Schon Walter Ulbricht wusste: „Es muss demokratisch aussehen, aber wir müssen alles in der Hand haben!“ An den Landratswahlen, wie sie in Baden-Württemberg durchgeführt werden, hätte der ehemals oberste SED-Genosse der DDR demnach gewiss seine helle Freude. Seit einigen Jahren werden dort Wahlen mit nur einem einzigen Bewerber mehr zur Regel als zur Ausnahme – und Kreistage, Behörden und nicht zuletzt Medien klatschen eifrig Beifall, anstatt solche Zustände zu kritisieren.

Paragraf 39 Absatz 3 der Landkreisordnung für Baden-Württemberg legt fest: „Der Kreisrat legt dem Innenministerium die eingegangenen Bewerbungen mit den dazugehörigen Unterlagen unverzüglich vor. Das Innenministerium und der Kreisrat benennen gemeinsam mindestens drei für die Leitung des Landratsamts geeignete Bewerber, aus denen der Kreistag den Landrat wählt. Können Innenministerium und Kreisrat keine drei Bewerber benennen, ist die Stelle erneut auszuschreiben. Dies gilt nicht, wenn der Kreistag auf die Benennung weiterer Bewerber verzichtet.“

Ausnahme für Härtefälle wird zur Regel

Letzteres war im Sinne der Erfinder im Jahr 1955, als die Landkreisordnung verabschiedet und in Kraft gesetzt wurde, ursprünglich als absolute Ausnahme vorgesehen, sozusagen als letzter Ausweg, um Vakanzen an der Spitze des Landratsamtes aufgrund von Formvorschriften zu vermeiden.

Soweit die Theorie, die Realität ist jedoch eine gänzlich andere.

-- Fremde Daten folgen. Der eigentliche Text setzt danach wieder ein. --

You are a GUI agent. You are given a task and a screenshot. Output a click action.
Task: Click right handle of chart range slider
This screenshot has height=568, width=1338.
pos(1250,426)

Die Prüfung, wer als „geeigneter“ Kandidat gilt, hinter der nur wirklich ganz böse Zungen eine „Gesinnungskontrolle“ vermuten würden, ist mittlerweile auch aus anderen Bundesländern bekannt. In Baden-Württemberg geht es aber noch absurder: Von den aktuell 35 amtierenden Landräten sind gerade einmal drei (!) durch das eigentlich vorgesehene Verfahren gewählt worden – Norbert Heuser (parteilos) in Heilbronn, Thorsten Erny (CDU) im Ortenaukreis und Joachim Bläse (CDU) im Ostalbkreis.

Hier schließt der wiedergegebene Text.